CrowdStrike, in partnership with Google and the Shadowserver Foundation, has announced the simultaneous disruption of all command-and-control (C2) channels associated with GlassWorm, a persistent software chain campaign targeting software developers through malicious packages and extensions.
“Since at least early 2025, GlassWorm operators have systematically targeted software developers, a population with access to source code repositories, cloud platforms, CI/CD pipelines, and package registries,” CrowdStrike said.
The development comes as developers have increasingly become lucrative targets for pulling off software supply chain attacks, enabling attackers to leverage a single compromised workstation to impact thousands of downstream organizations and users at once.
GlassWorm, since its emergence last year, has conducted a “multi-pronged campaign” using trojanized VS Code extensions published on both the Microsoft VS Code Marketplace and Open VSX, thereby making it possible to target users of VS Code forks like Cursor, Positron, Windsurf, and VSCodium.
The campaign is also known to have introduced malicious code through compromised npm and Python packages.
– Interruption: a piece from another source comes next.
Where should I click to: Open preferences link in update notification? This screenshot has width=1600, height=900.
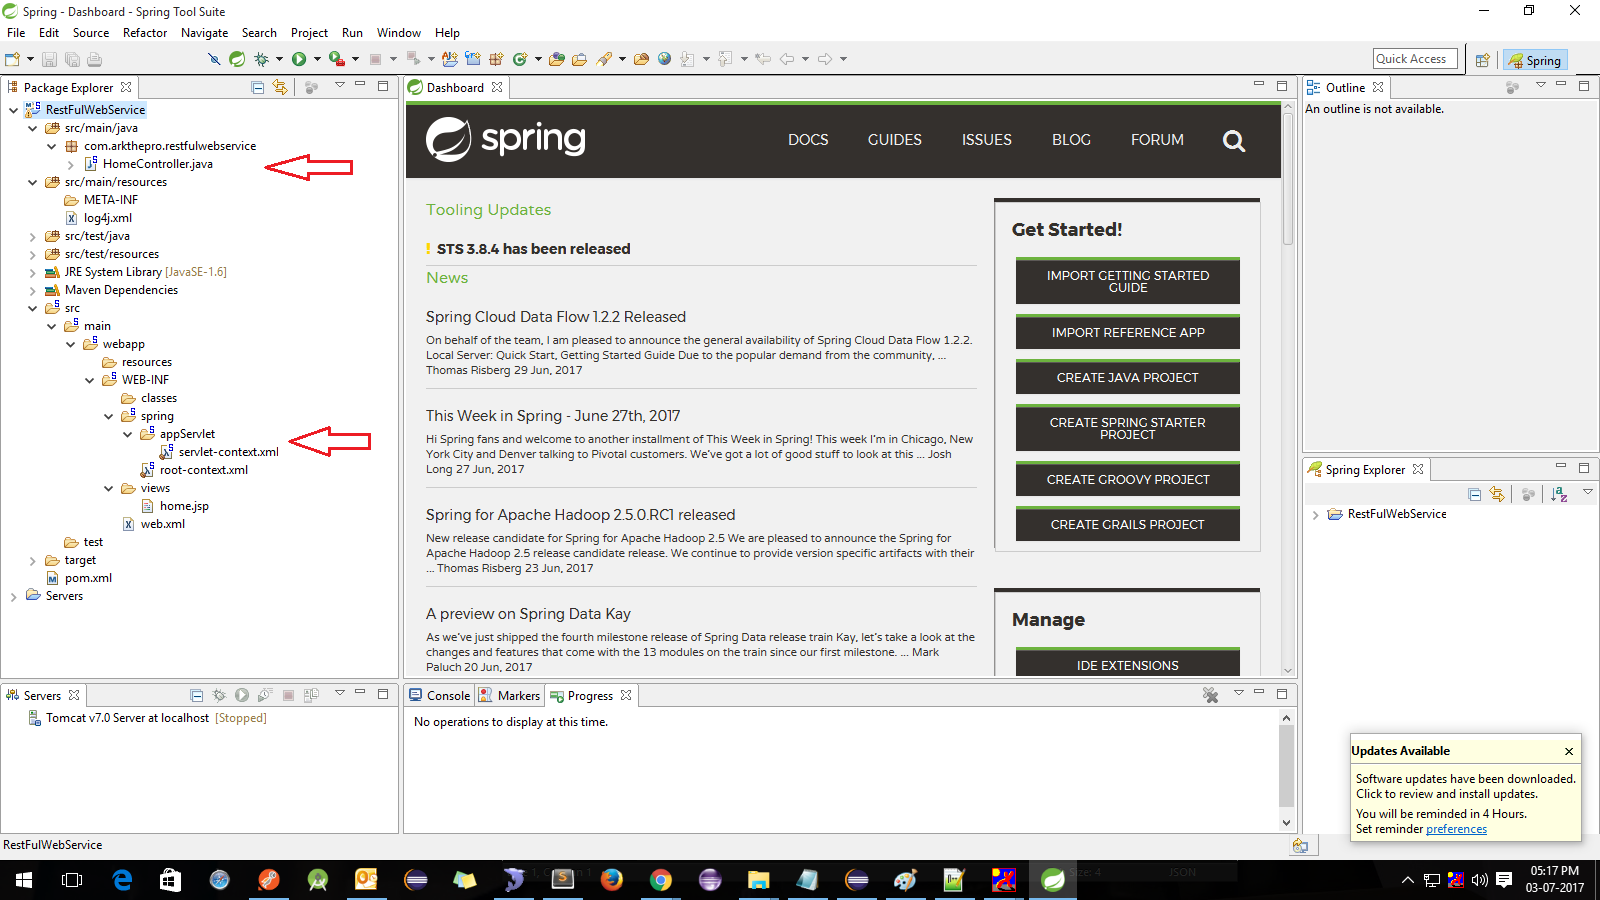tap(1456, 828)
The end goal of the attacks is to deliver a data-theft framework with credential harvesting, cryptocurrency wallet exfiltration, and system profiling capabilities.
Subsequent iterations of GlassWorm have been found to deploy a Websocket-based JavaScript RAT called GlassWormRAT to steal web browser data and run arbitrary code, including installing a Google Chrome extension that, in turn, collects sensitive data, including screenshots, keystrokes, and clipboard content, from the infected system.
“Once active, the malware searches the host for developer credentials (GitHub, NPM, OpenVSX tokens, crypto wallets), enabling further compromise of repositories and package uploads,” Endor Labs researcher Kiran Raj said.
“Infected hosts are converted into covert infrastructure: SOCKS proxies, hidden VNC (HVNC) servers, and remote execution nodes (via WebRTC or spawned Node.js processes). That gives attackers anonymized network access into corporate and personal networks and a platform to propagate further.”
Cumulatively, the malicious activity is said to have poisoned more than 300 GitHub repositories using stolen developer credentials. What made the operation notable was its use of four distinct C2 channels for improved resilience –
“The combination of blockchain, peer-to-peer, and legitimate web services as resolution layers was designed to be resilient against takedowns – a dynamic front protecting the actual C2 servers behind multiple layers of indirection,” CrowdStrike said.
As a result of the takedown, all four channels have been neutralized simultaneously in a coordinated effort so that infected machines can no longer receive new instructions or payloads.
Describing the GlassWorm operators as “well-resourced and persistent,” the cybersecurity company attributed the activity to likely Russia-based cybercriminals given that the malware terminates execution on systems located in the Commonwealth of Independent States (CIS) countries and contains Russian-language comments.
“The software supply chain remains one of the most consequential attack surfaces in modern computing,” CrowdStrike concluded. “Adversaries are turning an organization’s dependencies on tools, updates, and libraries into weaponized delivery mechanisms and force multipliers.”
“The barrier to poisoning a package or extension is low; the potential blast radius is enormous. As long as developer environments, build pipelines, and code repositories remain under-protected, every organization that consumes software inherits the risk of everyone who produces it. GlassWorm demonstrates that attackers know this and are investing in resilient infrastructure to maintain persistent access to developer ecosystems.”